Au Mali, le convoi militaire Fama-Wagner, parti il y a une dizaine de jours en direction de Tinzaouatène, à la frontière avec l'Algérie, est rentré à Kidal hier (mardi) dans la soirée. Le communiqué diffusé peu avant, dans l'après-midi, par l'armée malienne, évoquait pour la toute première fois cette « opération de contrôle de zone », « en cours depuis plusieurs jours dans la région de Kidal », précisant que les soldats avaient pu récupérer les « dépouilles de leurs frères d'armes » tombés près de Tinzaouatène, fin juillet. Les rebelles du CSP (Cadre stratégique permanent) avaient alors tué plusieurs dizaines de soldats maliens et de mercenaires de Wagner. Un clap de fin qui ne dit pas son nom pour cette opération massive dont les objectifs réels suscitent toujours des interrogations, et au cours de laquelle aucun combat n'aura finalement eu lieu.
Il y a bien eu cette mine artisanale, qui a explosé hier (mardi) en fin de journée sur le passage du convoi, peu avant son arrivée à Kidal. La pose de l'IED [engin explosif improvisé, acronyme anglais, NDLR] a été revendiquée par le Jnim, lié à al-Qaïda. Aucun bilan à ce stade, mais l'incident n'a pas empêché le convoi de reprendre sa route et d'arriver à Kidal aux environs de 21 heures, selon plusieurs sources locales.
Dans son communiqué, l'armée malienne n'affirme pas clairement que l'opération est terminée, mais c'est la première fois qu'elle en fait mention -- les états-majors communiquent habituellement une fois les opérations achevées. Surtout, cet unique communiqué lui assigne officiellement un objectif : récupérer les dépouilles des soldats tués par les rebelles du CSP fin juillet, près de Tinzaouatène. Chose faite, selon l'état-major.
Objectif réel de l'opération ?
Les rebelles du CSP assurent que seuls les corps des soldats maliens étaient toujours sur place et que ceux des mercenaires de Wagner avaient été évacués et mis à l'abri.
Surtout, les rebelles ne croient pas que l'objectif des militaires était seulement de revenir chercher les dépouilles, un type de mission, il est vrai inhabituel. « Ils voulaient planter leur drapeau à Tinzaouatène », « ils voulaient laver l'affront », estiment les rebelles, qui considèrent que les militaires maliens et leurs supplétifs russes ont reculé parce qu'ils se savaient surveillés et menacés.

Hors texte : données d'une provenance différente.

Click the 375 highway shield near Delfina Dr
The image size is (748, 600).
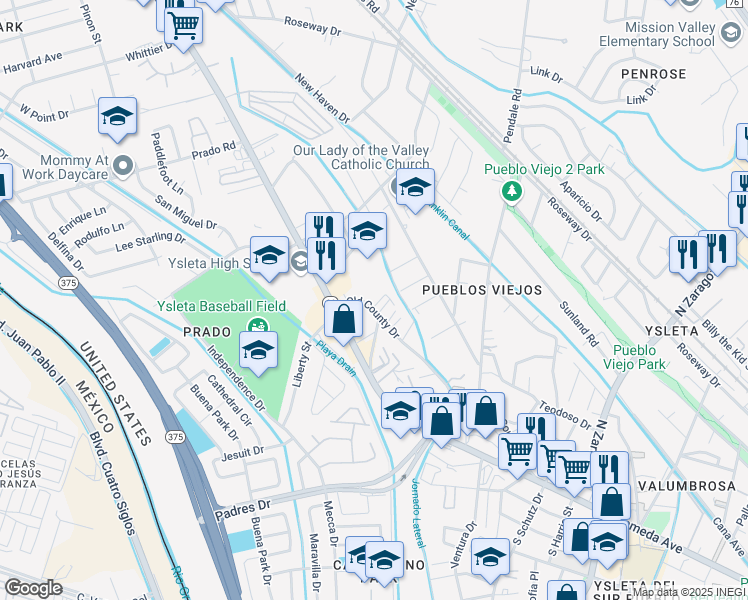click(68, 283)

Avis partagé par de nombreux observateurs avertis, qui mettent en avant les moyens considérables engagés : environ 70 véhicules chargés de militaires maliens, de supplétifs de Wagner et de combattants de groupes armés locaux alliés à l'armée, des blindés, des armes lourdes, des drones. À leurs yeux, cette mobilisation et le temps passé -- une dizaine de jours - à sillonner les confins désertiques de la zone induisent nécessairement des objectifs initiaux plus ambitieux, qui n'auraient donc pas été atteints.
Démonstration
Ce que contestent vigoureusement plusieurs sources civiles et sécuritaires maliennes, qui font remarquer que les rebelles n'ont pas tendu d'embuscade à la colonne militaire, comme ce fut le cas fin juillet.
Si le convoi a cheminé péniblement, faisant d'importants détours et abandonnant du matériel et des véhicules en route, il a aussi fait la démonstration que l'armée pouvait s'aventurer dans la zone, y durer un certain temps et en revenir, sans avoir à livrer de combats. Une manière de prouver que ni les rebelles du CSP, ni les jihadistes du Jnim, ne sont véritablement maîtres du terrain.
Ces sources assurent que l'objectif était bien, depuis le début, de revenir sur les lieux de la bataille de fin juillet et de récupérer les corps. « Cette étape est passée, d'autres vont suivre », annonce, dans une forme de défi, l'une de ces sources.